Start

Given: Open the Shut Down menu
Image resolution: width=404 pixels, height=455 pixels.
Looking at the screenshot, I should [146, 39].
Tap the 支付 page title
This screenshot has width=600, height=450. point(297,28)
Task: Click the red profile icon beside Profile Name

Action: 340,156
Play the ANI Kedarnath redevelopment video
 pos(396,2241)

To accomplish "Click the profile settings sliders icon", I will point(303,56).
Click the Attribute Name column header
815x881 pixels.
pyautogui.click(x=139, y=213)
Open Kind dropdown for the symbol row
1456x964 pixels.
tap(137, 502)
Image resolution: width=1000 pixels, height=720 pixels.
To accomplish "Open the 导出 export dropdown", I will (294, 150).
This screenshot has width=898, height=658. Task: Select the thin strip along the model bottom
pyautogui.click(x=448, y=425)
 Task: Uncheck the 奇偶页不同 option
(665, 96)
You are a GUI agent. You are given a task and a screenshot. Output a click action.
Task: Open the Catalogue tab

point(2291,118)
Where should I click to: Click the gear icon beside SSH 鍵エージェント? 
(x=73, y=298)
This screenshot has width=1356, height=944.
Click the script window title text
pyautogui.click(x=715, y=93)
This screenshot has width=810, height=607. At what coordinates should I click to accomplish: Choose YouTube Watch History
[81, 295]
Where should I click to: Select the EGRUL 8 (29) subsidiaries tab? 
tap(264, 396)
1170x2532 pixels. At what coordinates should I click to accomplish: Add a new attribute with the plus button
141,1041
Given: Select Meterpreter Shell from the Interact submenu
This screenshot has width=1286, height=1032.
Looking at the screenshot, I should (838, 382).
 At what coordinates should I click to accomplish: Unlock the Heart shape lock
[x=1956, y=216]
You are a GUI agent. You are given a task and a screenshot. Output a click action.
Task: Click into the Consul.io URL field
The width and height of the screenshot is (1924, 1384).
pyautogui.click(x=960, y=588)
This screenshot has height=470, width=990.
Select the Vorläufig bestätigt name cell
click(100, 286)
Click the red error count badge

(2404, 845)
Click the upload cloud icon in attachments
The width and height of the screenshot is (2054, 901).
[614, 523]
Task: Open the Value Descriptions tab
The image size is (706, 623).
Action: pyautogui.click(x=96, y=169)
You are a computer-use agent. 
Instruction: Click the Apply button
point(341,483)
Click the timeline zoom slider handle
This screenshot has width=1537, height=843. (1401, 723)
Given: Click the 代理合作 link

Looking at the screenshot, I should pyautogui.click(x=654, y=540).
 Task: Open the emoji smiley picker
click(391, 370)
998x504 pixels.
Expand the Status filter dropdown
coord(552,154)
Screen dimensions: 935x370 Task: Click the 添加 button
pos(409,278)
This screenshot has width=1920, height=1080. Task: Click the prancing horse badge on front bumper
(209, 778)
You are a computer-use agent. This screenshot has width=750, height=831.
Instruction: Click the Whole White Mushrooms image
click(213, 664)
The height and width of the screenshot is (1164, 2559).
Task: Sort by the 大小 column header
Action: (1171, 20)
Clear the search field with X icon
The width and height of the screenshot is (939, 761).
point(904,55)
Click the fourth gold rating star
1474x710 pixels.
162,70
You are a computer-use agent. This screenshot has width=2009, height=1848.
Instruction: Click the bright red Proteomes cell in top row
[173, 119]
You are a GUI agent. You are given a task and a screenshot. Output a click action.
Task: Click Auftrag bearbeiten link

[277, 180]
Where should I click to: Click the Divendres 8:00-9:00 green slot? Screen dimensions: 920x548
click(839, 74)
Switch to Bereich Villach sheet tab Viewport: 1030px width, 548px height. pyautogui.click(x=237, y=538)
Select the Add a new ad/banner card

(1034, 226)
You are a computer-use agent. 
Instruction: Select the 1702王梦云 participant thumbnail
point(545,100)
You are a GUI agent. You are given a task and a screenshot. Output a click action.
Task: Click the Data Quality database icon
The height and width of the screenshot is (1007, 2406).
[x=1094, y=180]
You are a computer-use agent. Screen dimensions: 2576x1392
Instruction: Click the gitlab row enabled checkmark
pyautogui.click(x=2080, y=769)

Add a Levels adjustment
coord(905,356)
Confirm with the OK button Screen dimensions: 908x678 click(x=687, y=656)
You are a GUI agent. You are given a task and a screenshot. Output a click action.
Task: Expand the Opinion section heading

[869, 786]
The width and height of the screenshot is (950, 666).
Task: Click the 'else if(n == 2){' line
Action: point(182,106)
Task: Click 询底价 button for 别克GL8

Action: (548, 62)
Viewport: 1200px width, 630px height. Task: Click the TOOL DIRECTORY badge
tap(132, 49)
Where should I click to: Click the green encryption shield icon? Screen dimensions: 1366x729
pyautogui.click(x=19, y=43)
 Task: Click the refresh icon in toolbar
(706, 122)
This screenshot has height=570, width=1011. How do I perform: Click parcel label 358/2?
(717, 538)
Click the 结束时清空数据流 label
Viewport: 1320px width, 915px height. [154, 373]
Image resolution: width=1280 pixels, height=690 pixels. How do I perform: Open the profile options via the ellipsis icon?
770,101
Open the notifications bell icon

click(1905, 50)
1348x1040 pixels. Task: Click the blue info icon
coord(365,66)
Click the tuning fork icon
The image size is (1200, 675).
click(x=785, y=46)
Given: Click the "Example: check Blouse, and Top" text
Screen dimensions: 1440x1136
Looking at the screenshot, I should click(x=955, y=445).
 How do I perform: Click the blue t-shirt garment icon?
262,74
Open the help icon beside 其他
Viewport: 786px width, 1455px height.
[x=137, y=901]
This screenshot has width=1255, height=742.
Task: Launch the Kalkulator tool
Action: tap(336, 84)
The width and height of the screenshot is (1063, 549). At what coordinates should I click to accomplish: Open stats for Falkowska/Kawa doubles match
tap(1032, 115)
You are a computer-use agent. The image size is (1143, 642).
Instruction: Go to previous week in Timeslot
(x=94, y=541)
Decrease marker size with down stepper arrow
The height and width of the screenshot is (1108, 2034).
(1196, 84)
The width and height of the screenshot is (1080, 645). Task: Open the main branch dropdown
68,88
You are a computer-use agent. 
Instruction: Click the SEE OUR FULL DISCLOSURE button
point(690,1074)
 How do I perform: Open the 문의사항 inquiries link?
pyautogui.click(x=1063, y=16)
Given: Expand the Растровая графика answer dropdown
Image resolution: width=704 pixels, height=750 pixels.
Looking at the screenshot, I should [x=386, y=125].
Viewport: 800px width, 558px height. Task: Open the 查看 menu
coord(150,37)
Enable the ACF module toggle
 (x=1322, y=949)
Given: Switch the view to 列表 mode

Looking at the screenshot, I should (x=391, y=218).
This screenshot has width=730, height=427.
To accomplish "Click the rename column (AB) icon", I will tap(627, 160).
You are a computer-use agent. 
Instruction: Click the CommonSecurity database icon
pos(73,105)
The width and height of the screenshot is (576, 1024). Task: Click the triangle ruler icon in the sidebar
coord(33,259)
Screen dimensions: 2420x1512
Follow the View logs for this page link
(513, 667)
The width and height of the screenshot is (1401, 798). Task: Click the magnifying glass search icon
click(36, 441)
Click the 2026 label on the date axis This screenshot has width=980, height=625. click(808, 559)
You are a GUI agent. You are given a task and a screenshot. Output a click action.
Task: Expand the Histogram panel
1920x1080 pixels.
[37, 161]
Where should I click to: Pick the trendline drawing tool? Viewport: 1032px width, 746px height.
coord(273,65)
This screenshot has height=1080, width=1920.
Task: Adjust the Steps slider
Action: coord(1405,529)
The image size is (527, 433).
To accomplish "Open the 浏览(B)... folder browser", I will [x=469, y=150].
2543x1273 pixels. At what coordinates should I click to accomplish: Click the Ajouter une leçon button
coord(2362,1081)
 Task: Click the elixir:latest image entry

End

THE EXERCISE
Copy out every one of the lines above with no changes.

RESPONSE TO THIS TASK
Given: Open the Shut Down menu
Image resolution: width=404 pixels, height=455 pixels.
Looking at the screenshot, I should [146, 39].
Tap the 支付 page title
This screenshot has width=600, height=450. point(297,28)
Task: Click the red profile icon beside Profile Name

Action: 340,156
Play the ANI Kedarnath redevelopment video
 pos(396,2241)

To accomplish "Click the profile settings sliders icon", I will point(303,56).
Click the Attribute Name column header
815x881 pixels.
pyautogui.click(x=139, y=213)
Open Kind dropdown for the symbol row
1456x964 pixels.
tap(137, 502)
Image resolution: width=1000 pixels, height=720 pixels.
To accomplish "Open the 导出 export dropdown", I will (294, 150).
This screenshot has width=898, height=658. Task: Select the thin strip along the model bottom
pyautogui.click(x=448, y=425)
 Task: Uncheck the 奇偶页不同 option
(665, 96)
You are a GUI agent. You are given a task and a screenshot. Output a click action.
Task: Open the Catalogue tab

point(2291,118)
Where should I click to: Click the gear icon beside SSH 鍵エージェント? 
(x=73, y=298)
This screenshot has width=1356, height=944.
Click the script window title text
pyautogui.click(x=715, y=93)
This screenshot has width=810, height=607. At what coordinates should I click to accomplish: Choose YouTube Watch History
[81, 295]
Where should I click to: Select the EGRUL 8 (29) subsidiaries tab? 
tap(264, 396)
1170x2532 pixels. At what coordinates should I click to accomplish: Add a new attribute with the plus button
141,1041
Given: Select Meterpreter Shell from the Interact submenu
This screenshot has width=1286, height=1032.
Looking at the screenshot, I should (838, 382).
 At what coordinates should I click to accomplish: Unlock the Heart shape lock
[x=1956, y=216]
You are a GUI agent. You are given a task and a screenshot. Output a click action.
Task: Click into the Consul.io URL field
The width and height of the screenshot is (1924, 1384).
pyautogui.click(x=960, y=588)
This screenshot has height=470, width=990.
Select the Vorläufig bestätigt name cell
click(100, 286)
Click the red error count badge

(2404, 845)
Click the upload cloud icon in attachments
The width and height of the screenshot is (2054, 901).
[614, 523]
Task: Open the Value Descriptions tab
The image size is (706, 623).
Action: pyautogui.click(x=96, y=169)
You are a computer-use agent. 
Instruction: Click the Apply button
point(341,483)
Click the timeline zoom slider handle
This screenshot has width=1537, height=843. (1401, 723)
Given: Click the 代理合作 link

Looking at the screenshot, I should pyautogui.click(x=654, y=540).
 Task: Open the emoji smiley picker
click(391, 370)
998x504 pixels.
Expand the Status filter dropdown
coord(552,154)
Screen dimensions: 935x370 Task: Click the 添加 button
pos(409,278)
This screenshot has width=1920, height=1080. Task: Click the prancing horse badge on front bumper
(209, 778)
You are a computer-use agent. This screenshot has width=750, height=831.
Instruction: Click the Whole White Mushrooms image
click(213, 664)
The height and width of the screenshot is (1164, 2559).
Task: Sort by the 大小 column header
Action: (1171, 20)
Clear the search field with X icon
The width and height of the screenshot is (939, 761).
point(904,55)
Click the fourth gold rating star
1474x710 pixels.
162,70
You are a computer-use agent. This screenshot has width=2009, height=1848.
Instruction: Click the bright red Proteomes cell in top row
[173, 119]
You are a GUI agent. You are given a task and a screenshot. Output a click action.
Task: Click Auftrag bearbeiten link

[277, 180]
Where should I click to: Click the Divendres 8:00-9:00 green slot? Screen dimensions: 920x548
click(839, 74)
Switch to Bereich Villach sheet tab Viewport: 1030px width, 548px height. pyautogui.click(x=237, y=538)
Select the Add a new ad/banner card

(1034, 226)
You are a computer-use agent. 
Instruction: Select the 1702王梦云 participant thumbnail
point(545,100)
You are a GUI agent. You are given a task and a screenshot. Output a click action.
Task: Click the Data Quality database icon
The height and width of the screenshot is (1007, 2406).
[x=1094, y=180]
You are a computer-use agent. Screen dimensions: 2576x1392
Instruction: Click the gitlab row enabled checkmark
pyautogui.click(x=2080, y=769)

Add a Levels adjustment
coord(905,356)
Confirm with the OK button Screen dimensions: 908x678 click(x=687, y=656)
You are a GUI agent. You are given a task and a screenshot. Output a click action.
Task: Expand the Opinion section heading

[869, 786]
The width and height of the screenshot is (950, 666).
Task: Click the 'else if(n == 2){' line
Action: point(182,106)
Task: Click 询底价 button for 别克GL8

Action: (548, 62)
Viewport: 1200px width, 630px height. Task: Click the TOOL DIRECTORY badge
tap(132, 49)
Where should I click to: Click the green encryption shield icon? Screen dimensions: 1366x729
pyautogui.click(x=19, y=43)
 Task: Click the refresh icon in toolbar
(706, 122)
This screenshot has height=570, width=1011. How do I perform: Click parcel label 358/2?
(717, 538)
Click the 结束时清空数据流 label
Viewport: 1320px width, 915px height. [154, 373]
Image resolution: width=1280 pixels, height=690 pixels. How do I perform: Open the profile options via the ellipsis icon?
770,101
Open the notifications bell icon

click(1905, 50)
1348x1040 pixels. Task: Click the blue info icon
coord(365,66)
Click the tuning fork icon
The image size is (1200, 675).
click(x=785, y=46)
Given: Click the "Example: check Blouse, and Top" text
Screen dimensions: 1440x1136
Looking at the screenshot, I should click(x=955, y=445).
 How do I perform: Click the blue t-shirt garment icon?
262,74
Open the help icon beside 其他
Viewport: 786px width, 1455px height.
[x=137, y=901]
This screenshot has width=1255, height=742.
Task: Launch the Kalkulator tool
Action: tap(336, 84)
The width and height of the screenshot is (1063, 549). At what coordinates should I click to accomplish: Open stats for Falkowska/Kawa doubles match
tap(1032, 115)
You are a computer-use agent. The image size is (1143, 642).
Instruction: Go to previous week in Timeslot
(x=94, y=541)
Decrease marker size with down stepper arrow
The height and width of the screenshot is (1108, 2034).
(1196, 84)
The width and height of the screenshot is (1080, 645). Task: Open the main branch dropdown
68,88
You are a computer-use agent. 
Instruction: Click the SEE OUR FULL DISCLOSURE button
point(690,1074)
 How do I perform: Open the 문의사항 inquiries link?
pyautogui.click(x=1063, y=16)
Given: Expand the Растровая графика answer dropdown
Image resolution: width=704 pixels, height=750 pixels.
Looking at the screenshot, I should [x=386, y=125].
Viewport: 800px width, 558px height. Task: Open the 查看 menu
coord(150,37)
Enable the ACF module toggle
 (x=1322, y=949)
Given: Switch the view to 列表 mode

Looking at the screenshot, I should (x=391, y=218).
This screenshot has width=730, height=427.
To accomplish "Click the rename column (AB) icon", I will tap(627, 160).
You are a computer-use agent. 
Instruction: Click the CommonSecurity database icon
pos(73,105)
The width and height of the screenshot is (576, 1024). Task: Click the triangle ruler icon in the sidebar
coord(33,259)
Screen dimensions: 2420x1512
Follow the View logs for this page link
(513, 667)
The width and height of the screenshot is (1401, 798). Task: Click the magnifying glass search icon
click(36, 441)
Click the 2026 label on the date axis This screenshot has width=980, height=625. click(808, 559)
You are a GUI agent. You are given a task and a screenshot. Output a click action.
Task: Expand the Histogram panel
1920x1080 pixels.
[37, 161]
Where should I click to: Pick the trendline drawing tool? Viewport: 1032px width, 746px height.
coord(273,65)
This screenshot has height=1080, width=1920.
Task: Adjust the Steps slider
Action: coord(1405,529)
The image size is (527, 433).
To accomplish "Open the 浏览(B)... folder browser", I will [x=469, y=150].
2543x1273 pixels. At what coordinates should I click to accomplish: Click the Ajouter une leçon button
coord(2362,1081)
 Task: Click the elixir:latest image entry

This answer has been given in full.